§ JOB ITEM:
Rewrite the records starting at the line that contains "Identify the location of subtitle-line-2: absoluten" and ending at the line that contains "What do you see at coordinates (374, 596)", replacing "Identify the location of" with "Find the position of" and leaving everything else unchanged.

§ INFORMATION SHOWN:
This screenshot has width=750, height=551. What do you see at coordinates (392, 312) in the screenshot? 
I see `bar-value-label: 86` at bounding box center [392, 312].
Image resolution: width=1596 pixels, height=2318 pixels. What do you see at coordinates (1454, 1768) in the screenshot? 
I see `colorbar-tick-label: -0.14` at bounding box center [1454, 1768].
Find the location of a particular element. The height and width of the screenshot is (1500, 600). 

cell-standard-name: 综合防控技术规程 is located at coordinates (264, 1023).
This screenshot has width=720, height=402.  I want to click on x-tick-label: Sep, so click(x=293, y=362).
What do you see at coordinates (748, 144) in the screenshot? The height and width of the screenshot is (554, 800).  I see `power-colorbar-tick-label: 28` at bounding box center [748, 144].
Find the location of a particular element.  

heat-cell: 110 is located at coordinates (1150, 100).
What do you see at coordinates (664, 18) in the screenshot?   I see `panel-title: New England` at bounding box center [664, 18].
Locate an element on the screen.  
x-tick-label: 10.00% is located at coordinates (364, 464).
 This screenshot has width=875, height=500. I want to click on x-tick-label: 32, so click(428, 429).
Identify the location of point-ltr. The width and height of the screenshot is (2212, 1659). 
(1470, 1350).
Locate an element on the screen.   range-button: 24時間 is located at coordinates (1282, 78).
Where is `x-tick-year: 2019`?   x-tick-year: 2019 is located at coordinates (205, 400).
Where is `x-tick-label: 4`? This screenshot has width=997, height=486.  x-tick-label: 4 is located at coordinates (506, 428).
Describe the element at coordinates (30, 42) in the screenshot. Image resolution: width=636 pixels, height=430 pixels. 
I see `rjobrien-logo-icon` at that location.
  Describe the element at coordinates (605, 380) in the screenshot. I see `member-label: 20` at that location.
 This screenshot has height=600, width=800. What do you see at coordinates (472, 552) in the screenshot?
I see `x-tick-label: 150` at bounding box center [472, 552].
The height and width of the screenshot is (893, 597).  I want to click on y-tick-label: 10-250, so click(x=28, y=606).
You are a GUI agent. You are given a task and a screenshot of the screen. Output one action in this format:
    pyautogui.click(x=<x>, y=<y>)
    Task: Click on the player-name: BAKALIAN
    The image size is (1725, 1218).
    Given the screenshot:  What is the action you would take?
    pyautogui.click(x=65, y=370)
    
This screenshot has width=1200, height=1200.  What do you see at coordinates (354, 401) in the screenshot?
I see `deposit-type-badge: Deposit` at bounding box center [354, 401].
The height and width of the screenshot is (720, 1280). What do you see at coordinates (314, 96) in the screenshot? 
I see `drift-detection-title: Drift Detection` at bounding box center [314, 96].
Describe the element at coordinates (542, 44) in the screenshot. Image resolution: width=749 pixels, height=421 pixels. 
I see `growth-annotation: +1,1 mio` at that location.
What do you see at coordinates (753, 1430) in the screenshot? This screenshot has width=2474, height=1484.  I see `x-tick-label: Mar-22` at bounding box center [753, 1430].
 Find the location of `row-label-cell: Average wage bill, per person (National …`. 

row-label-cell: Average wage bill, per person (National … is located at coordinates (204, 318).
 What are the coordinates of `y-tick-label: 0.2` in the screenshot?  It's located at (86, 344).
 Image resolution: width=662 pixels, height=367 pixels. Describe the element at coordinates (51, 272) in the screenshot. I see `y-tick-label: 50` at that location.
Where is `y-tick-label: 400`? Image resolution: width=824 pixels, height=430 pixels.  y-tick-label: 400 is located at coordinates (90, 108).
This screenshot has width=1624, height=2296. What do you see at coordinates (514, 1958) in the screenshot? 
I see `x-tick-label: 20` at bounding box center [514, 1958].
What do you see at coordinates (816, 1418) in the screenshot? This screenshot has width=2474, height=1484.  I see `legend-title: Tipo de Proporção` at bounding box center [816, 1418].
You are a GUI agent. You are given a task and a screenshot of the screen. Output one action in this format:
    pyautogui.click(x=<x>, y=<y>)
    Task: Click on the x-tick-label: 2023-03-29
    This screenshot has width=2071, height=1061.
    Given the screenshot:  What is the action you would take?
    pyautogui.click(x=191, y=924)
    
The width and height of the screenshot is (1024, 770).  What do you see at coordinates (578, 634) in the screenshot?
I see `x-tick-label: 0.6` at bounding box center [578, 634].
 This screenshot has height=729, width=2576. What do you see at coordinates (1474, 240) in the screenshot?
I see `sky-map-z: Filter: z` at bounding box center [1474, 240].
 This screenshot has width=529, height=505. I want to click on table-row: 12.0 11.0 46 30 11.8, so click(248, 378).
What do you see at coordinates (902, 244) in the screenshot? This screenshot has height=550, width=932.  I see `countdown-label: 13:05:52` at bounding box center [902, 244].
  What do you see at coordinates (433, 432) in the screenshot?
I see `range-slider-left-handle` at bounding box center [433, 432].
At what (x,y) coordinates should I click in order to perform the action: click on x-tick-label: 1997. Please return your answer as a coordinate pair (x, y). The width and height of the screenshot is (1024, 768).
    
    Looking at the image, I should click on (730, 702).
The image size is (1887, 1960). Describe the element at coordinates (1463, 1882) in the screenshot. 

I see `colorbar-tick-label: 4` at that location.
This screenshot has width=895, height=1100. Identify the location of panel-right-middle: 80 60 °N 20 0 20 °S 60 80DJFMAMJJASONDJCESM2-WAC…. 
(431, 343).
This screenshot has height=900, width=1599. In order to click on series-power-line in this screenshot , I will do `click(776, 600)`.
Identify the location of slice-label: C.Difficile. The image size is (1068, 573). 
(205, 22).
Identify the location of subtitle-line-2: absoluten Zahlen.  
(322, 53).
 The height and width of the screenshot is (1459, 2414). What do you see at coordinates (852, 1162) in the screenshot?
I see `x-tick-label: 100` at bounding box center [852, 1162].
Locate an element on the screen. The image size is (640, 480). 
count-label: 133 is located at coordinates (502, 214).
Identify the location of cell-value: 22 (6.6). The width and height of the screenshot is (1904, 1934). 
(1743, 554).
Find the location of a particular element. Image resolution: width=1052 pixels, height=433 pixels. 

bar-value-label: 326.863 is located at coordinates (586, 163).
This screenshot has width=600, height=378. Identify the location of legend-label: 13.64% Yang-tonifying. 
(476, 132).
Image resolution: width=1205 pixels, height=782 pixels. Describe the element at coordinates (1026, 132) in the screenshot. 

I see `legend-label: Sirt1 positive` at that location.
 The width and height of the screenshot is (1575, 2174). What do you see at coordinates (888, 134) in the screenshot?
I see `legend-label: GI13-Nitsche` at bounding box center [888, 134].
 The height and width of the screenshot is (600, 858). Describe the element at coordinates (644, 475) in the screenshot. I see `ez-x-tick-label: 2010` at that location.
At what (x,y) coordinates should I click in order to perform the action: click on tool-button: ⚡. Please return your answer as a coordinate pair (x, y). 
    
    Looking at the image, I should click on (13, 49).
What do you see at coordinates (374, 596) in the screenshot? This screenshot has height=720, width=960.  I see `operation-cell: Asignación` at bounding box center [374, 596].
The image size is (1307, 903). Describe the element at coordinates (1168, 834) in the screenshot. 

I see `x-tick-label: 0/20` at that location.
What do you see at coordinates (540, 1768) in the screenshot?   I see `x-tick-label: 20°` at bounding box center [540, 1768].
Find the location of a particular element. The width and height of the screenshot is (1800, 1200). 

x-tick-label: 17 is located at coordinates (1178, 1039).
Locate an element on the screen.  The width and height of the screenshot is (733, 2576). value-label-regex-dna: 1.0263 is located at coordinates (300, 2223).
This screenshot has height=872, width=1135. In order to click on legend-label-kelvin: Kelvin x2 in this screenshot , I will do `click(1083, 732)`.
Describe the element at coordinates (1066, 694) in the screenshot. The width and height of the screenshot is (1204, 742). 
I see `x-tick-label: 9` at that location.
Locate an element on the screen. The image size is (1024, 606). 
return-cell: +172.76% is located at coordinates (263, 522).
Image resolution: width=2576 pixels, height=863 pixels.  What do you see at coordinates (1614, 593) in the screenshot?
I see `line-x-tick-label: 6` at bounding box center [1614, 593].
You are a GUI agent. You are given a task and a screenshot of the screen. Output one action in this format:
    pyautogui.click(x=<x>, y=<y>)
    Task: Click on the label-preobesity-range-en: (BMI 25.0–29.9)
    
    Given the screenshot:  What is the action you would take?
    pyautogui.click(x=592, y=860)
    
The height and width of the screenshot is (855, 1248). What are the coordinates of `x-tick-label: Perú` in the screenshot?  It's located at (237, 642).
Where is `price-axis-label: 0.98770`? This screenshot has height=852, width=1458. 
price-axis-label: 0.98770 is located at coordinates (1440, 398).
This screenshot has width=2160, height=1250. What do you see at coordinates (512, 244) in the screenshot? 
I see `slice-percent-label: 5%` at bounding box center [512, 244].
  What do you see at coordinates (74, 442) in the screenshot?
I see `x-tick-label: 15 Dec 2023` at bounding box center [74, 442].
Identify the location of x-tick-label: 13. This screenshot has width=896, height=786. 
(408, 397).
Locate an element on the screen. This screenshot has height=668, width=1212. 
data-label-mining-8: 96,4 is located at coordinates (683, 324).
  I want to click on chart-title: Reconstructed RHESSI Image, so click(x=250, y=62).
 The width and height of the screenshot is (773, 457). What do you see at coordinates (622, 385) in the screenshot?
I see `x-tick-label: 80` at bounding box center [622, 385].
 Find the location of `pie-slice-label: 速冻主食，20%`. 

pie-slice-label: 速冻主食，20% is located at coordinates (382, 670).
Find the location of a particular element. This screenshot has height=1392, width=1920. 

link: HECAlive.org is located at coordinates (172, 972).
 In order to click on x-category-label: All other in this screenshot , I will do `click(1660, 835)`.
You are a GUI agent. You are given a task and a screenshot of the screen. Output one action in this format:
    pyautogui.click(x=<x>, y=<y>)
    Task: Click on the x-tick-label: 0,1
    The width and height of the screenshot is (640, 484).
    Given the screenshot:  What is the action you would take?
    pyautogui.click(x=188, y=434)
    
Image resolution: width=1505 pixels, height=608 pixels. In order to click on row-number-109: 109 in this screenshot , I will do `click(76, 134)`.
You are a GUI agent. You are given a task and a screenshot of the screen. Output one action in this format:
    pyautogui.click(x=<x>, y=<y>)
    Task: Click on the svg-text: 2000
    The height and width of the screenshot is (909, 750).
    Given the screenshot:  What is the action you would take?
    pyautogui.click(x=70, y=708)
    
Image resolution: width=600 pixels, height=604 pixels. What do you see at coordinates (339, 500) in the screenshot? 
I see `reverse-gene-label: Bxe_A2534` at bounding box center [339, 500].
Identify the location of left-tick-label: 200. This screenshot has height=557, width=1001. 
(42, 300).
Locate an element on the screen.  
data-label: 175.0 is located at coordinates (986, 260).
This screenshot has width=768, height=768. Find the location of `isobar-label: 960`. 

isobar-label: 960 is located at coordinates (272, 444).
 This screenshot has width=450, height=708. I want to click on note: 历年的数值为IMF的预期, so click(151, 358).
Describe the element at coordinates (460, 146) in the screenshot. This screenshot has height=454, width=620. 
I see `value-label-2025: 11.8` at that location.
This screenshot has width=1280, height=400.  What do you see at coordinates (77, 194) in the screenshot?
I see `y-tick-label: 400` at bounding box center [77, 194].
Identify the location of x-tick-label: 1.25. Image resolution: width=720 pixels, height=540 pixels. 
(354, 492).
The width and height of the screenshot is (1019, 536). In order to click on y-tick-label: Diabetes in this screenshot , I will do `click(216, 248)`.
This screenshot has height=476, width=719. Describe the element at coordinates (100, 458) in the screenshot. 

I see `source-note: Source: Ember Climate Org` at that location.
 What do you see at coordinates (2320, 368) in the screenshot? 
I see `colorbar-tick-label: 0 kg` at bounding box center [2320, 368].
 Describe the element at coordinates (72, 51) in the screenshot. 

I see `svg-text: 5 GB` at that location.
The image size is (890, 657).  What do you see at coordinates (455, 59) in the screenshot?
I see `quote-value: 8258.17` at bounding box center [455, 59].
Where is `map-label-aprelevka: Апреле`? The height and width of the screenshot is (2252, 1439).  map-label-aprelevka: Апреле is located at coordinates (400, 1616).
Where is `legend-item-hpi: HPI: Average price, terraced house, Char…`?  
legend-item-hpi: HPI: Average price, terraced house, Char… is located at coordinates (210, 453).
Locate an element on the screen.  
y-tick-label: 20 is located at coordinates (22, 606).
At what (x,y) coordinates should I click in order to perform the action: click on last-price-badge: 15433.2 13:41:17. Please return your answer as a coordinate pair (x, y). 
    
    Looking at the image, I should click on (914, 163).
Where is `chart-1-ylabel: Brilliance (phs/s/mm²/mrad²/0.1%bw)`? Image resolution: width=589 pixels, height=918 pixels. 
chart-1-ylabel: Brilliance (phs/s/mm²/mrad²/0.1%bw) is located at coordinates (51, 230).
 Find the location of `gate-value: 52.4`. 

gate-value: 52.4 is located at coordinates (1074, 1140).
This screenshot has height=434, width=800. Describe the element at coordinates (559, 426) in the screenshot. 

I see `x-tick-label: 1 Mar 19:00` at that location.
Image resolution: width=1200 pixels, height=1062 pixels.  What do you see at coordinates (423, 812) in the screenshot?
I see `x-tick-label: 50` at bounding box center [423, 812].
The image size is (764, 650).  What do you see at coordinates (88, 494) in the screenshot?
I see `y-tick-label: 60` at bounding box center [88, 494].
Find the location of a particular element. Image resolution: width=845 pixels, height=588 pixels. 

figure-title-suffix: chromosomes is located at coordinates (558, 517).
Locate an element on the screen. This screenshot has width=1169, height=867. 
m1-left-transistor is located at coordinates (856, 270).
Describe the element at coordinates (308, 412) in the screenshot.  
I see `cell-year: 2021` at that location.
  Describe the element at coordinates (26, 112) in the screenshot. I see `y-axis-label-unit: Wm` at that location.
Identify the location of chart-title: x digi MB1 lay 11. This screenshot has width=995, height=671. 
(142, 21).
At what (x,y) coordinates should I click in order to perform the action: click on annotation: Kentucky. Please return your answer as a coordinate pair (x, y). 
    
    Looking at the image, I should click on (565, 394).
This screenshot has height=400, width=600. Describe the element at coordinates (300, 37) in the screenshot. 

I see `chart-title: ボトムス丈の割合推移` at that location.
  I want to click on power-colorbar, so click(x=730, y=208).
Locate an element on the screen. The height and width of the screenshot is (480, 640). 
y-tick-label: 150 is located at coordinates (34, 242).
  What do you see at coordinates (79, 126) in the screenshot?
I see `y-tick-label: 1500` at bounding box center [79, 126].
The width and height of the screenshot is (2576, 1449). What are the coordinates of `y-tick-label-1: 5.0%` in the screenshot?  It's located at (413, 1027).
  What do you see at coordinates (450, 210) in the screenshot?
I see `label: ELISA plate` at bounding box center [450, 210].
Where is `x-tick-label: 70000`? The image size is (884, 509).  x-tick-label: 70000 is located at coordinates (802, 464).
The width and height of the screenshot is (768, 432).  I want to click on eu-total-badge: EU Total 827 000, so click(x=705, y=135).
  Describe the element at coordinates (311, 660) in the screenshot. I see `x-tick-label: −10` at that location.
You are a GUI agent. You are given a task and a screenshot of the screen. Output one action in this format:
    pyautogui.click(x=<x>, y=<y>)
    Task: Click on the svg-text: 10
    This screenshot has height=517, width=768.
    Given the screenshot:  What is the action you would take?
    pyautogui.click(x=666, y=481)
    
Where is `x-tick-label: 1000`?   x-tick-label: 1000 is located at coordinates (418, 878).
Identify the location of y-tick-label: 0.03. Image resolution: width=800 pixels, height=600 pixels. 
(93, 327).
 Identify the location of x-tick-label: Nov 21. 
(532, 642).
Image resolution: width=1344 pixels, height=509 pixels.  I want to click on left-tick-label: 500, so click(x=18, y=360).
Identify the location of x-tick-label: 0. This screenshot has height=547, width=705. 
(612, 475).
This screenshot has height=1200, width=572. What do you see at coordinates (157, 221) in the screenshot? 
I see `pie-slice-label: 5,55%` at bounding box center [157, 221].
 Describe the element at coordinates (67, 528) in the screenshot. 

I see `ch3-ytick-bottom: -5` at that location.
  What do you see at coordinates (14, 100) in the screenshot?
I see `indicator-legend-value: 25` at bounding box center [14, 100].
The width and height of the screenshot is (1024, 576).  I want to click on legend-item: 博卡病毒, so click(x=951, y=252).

§ SOLUTION:
Find the position of subtitle-line-2: absoluten Zahlen.  
(322, 53).
 The height and width of the screenshot is (1459, 2414). What do you see at coordinates (852, 1162) in the screenshot?
I see `x-tick-label: 100` at bounding box center [852, 1162].
Locate an element on the screen. The image size is (640, 480). 
count-label: 133 is located at coordinates (502, 214).
Find the position of cell-value: 22 (6.6). The width and height of the screenshot is (1904, 1934). 
(1743, 554).
Find the location of a particular element. Image resolution: width=1052 pixels, height=433 pixels. 

bar-value-label: 326.863 is located at coordinates (586, 163).
This screenshot has width=600, height=378. Find the position of legend-label: 13.64% Yang-tonifying. 
(476, 132).
Image resolution: width=1205 pixels, height=782 pixels. Describe the element at coordinates (1026, 132) in the screenshot. 

I see `legend-label: Sirt1 positive` at that location.
 The width and height of the screenshot is (1575, 2174). What do you see at coordinates (888, 134) in the screenshot?
I see `legend-label: GI13-Nitsche` at bounding box center [888, 134].
 The height and width of the screenshot is (600, 858). Describe the element at coordinates (644, 475) in the screenshot. I see `ez-x-tick-label: 2010` at that location.
At what (x,y) coordinates should I click in order to perform the action: click on tool-button: ⚡. Please return your answer as a coordinate pair (x, y). 
    
    Looking at the image, I should click on (13, 49).
What do you see at coordinates (374, 596) in the screenshot? This screenshot has height=720, width=960.  I see `operation-cell: Asignación` at bounding box center [374, 596].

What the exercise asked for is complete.